BBC: For the average working person, there’s no greater feeling than powering down your computer and kissing goodbye to your avalanche of work emails for the day. If we’re lucky enough to disconnect from the job on evenings and weekends, we’re overjoyed to leave work email and the stress that comes with it in the office.
But experts say we’re increasingly failing to do so, instead bringing the burden home with us and fielding emails during our free time. Unsurprisingly, this routine has some serious consequences.
Working abnormal or long hours has long been linked with depression, anxiety and even coronary heart disease. Crucially, the importance of weekend recovery has also been correlated with weekly job performance and personal initiative. While further research revealed psychological detachment during off-work time, reduced emotional exhaustion caused by high job demands and helped people stay engaged.

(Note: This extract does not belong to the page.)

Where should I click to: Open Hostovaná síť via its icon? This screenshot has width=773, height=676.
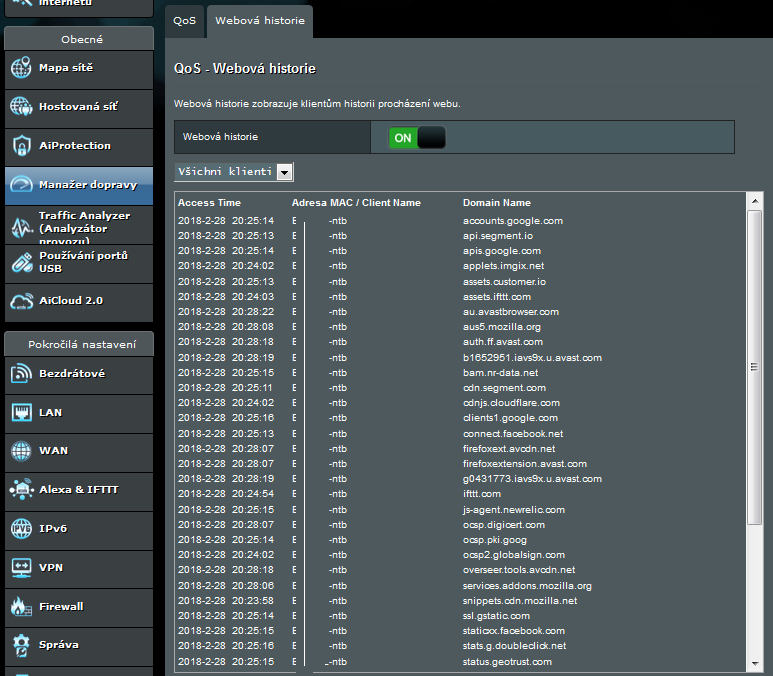[x=22, y=107]
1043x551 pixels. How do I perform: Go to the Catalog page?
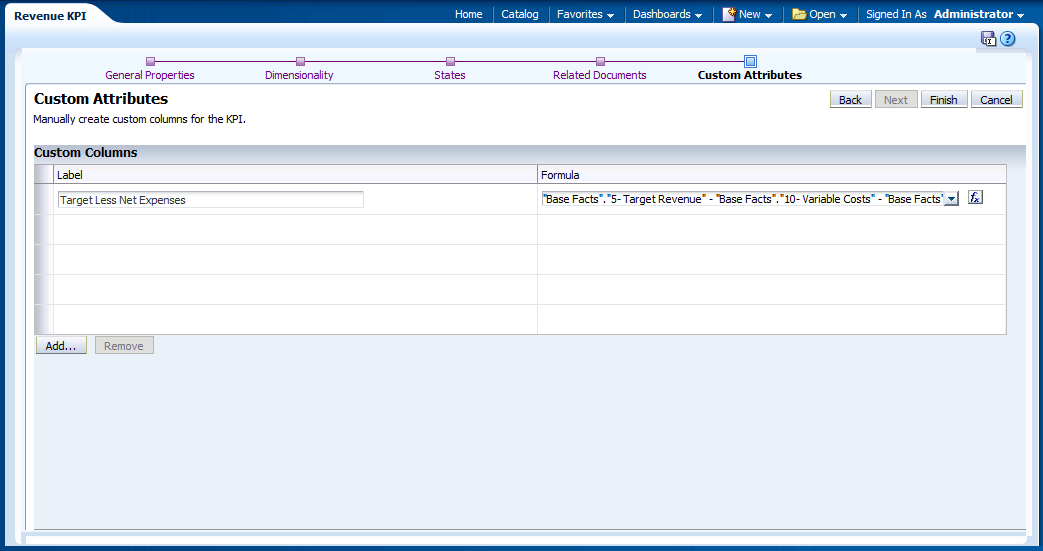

So, if we know all this, it begs the question: why are we still letting work invade our precious weekends?
“It started when I lacked experience, I feared I might miss important information,” says Romain Gonord, a technical expert for Smile, an IT service provider with offices across France. “Now, it is a reflex, like checking my Facebook or Twitter timeline.”
Some feel this shift is just a natural evolution of the workplace and a result our stubborn inability to unplug. Others find it more sinister.
One government took radical steps to try to protect ‘Le Weekend’, but has it worked?
Last year France introduced a law giving some workers at companies with 50 or more employees the ability to negotiate the responsibility to check emails outside standard working hours.